¿Qué es lo que une a México con los demás países latinoamericanos cuando se trata de la “crisis migratoria”? Podríamos trazar muchas líneas comparativas entre las leyes y las prácticas de gestión de fronteras y de las migraciones internacionales entre México y Brasil, por ejemplo. Para muchas personas en situación de movilidad, estos dos países representan el inicio y el fin de los corredores migratorios en la región. La más reciente línea, sin embargo, es la compleja y retumbante deshumanización de personas migrantes racializadas por medio de diferentes trabas para acceder al derecho de asilo. Las formas de control compartidas se materializaron el pasado 13 de agosto de forma triste e indignante.

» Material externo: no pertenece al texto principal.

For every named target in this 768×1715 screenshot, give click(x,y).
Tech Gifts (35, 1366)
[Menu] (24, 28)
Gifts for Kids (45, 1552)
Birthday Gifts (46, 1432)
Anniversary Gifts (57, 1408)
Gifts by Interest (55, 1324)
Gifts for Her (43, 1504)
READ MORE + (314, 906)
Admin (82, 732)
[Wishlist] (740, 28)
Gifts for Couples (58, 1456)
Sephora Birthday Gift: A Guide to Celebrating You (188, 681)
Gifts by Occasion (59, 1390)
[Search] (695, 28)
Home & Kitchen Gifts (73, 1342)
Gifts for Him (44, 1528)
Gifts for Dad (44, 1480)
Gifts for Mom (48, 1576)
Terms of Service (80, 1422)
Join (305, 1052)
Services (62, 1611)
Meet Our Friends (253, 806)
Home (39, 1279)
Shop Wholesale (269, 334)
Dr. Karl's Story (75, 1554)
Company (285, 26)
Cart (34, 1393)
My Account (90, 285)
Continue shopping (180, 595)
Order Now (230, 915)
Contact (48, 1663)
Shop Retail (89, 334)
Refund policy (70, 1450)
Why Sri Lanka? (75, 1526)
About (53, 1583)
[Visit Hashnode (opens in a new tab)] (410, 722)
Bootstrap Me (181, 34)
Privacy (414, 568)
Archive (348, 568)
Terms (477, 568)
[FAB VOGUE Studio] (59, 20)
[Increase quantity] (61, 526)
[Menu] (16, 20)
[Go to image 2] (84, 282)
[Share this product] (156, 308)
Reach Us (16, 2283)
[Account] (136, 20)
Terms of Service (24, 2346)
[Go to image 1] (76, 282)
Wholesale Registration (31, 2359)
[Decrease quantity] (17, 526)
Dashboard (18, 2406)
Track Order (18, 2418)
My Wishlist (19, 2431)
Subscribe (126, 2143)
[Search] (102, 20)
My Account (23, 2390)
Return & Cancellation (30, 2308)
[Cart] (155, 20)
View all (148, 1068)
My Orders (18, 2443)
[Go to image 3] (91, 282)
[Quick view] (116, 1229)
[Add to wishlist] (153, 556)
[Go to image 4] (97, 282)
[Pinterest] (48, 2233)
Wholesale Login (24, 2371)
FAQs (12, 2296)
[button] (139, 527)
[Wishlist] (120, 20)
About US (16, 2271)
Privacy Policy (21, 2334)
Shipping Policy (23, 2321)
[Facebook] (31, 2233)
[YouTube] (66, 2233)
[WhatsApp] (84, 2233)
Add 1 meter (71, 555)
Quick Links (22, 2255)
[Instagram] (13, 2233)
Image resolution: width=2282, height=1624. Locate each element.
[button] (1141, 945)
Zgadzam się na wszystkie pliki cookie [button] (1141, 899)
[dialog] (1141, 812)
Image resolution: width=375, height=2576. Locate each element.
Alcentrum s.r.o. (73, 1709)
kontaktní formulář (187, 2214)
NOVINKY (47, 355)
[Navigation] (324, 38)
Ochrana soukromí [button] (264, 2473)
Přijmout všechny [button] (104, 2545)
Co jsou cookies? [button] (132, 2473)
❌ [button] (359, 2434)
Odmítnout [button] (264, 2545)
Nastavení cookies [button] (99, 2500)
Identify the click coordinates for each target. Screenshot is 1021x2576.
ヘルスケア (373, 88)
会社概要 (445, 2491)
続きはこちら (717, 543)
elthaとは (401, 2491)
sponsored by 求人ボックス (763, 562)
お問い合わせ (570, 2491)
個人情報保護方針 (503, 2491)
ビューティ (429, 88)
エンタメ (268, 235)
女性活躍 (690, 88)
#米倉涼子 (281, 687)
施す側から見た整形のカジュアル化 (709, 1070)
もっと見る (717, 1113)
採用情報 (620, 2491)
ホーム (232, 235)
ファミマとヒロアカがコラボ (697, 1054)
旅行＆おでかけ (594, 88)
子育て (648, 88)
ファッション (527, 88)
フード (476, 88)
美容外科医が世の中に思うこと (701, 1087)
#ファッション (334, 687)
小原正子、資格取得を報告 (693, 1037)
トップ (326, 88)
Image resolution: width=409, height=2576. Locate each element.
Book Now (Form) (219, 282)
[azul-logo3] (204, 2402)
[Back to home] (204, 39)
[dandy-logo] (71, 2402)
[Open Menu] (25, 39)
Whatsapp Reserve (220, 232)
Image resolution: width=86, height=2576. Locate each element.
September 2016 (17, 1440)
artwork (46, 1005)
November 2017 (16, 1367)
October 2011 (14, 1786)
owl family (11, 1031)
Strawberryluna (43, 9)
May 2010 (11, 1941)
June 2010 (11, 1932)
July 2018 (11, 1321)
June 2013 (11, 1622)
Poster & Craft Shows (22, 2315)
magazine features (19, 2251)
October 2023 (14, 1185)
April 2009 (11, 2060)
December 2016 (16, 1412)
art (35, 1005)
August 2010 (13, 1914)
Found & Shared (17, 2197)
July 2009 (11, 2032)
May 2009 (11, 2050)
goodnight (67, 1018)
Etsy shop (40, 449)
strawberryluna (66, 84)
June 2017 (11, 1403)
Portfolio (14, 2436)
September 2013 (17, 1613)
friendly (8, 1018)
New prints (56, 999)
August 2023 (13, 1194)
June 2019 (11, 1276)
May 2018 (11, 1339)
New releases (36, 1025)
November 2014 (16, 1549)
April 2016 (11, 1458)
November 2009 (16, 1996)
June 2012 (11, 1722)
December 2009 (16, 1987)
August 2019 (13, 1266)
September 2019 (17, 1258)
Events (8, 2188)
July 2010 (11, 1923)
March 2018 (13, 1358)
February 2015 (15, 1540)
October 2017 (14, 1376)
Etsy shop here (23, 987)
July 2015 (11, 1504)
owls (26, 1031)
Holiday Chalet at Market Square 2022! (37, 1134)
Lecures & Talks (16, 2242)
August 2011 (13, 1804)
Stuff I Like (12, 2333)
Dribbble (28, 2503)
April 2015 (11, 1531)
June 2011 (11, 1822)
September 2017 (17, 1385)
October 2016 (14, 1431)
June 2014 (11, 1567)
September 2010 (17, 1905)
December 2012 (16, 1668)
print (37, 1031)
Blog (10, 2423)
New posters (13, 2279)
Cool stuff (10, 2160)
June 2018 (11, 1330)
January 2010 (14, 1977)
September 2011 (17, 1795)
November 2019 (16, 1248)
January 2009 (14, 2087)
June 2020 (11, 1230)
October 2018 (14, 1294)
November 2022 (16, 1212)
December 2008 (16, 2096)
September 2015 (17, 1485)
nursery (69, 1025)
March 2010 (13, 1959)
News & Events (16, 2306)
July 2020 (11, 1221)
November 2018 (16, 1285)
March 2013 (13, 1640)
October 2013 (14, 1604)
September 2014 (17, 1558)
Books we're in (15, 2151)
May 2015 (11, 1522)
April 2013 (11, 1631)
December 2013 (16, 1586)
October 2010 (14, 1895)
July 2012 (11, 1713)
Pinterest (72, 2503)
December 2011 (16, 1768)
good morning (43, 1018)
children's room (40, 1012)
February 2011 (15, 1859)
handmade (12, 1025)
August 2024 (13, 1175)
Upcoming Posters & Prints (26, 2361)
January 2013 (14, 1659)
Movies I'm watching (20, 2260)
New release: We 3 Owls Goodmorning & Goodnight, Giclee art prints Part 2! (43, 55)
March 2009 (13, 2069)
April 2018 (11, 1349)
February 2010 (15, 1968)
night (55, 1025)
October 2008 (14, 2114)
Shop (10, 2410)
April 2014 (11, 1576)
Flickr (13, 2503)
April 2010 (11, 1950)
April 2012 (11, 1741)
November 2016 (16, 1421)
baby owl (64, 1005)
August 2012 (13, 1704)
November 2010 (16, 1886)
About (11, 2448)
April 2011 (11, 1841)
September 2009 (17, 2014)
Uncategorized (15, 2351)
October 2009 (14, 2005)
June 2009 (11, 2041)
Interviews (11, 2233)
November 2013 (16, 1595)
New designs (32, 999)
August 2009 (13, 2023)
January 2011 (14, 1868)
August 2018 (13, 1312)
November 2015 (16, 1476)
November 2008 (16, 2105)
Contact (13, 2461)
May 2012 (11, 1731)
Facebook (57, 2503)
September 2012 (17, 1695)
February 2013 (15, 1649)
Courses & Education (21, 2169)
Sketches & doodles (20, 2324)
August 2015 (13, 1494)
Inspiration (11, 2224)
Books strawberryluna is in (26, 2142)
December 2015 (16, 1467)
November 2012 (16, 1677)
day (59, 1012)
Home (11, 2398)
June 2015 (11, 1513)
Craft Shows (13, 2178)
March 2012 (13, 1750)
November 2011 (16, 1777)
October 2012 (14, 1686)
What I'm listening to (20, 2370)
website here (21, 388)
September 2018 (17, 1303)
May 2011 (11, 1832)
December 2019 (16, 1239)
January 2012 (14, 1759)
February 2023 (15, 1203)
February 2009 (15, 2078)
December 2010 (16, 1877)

Ese día, una parte significativa de los noticieros brasileños cubrió la muerte de Evans Osei Wusu, un hombre ghanés de 39 años que estaba retenido en el Aeropuerto Internacional de São Paulo-Guarulhos (AISP). Evans falleció mientras esperaba la posibilidad de solicitar refugio en Brasil, tras haber sido deportado del Aeropuerto Internacional Benito Juárez (AICM), en la Ciudad de México. Él contaba con una visa para ingresar a ese país, donde iniciaría un tratamiento de salud para el cual ya tenía una cita médica y una cantidad superior a los 20 mil dólares ahorrados, cumpliendo así con todos los requisitos burocráticos. Sin embargo, como en otros casos de deportación registrados en ese mismo aeropuerto mexicano, la marca de origen y la marca racial tuvieron más peso que su condición migratoria regularizada y sus recursos económicos.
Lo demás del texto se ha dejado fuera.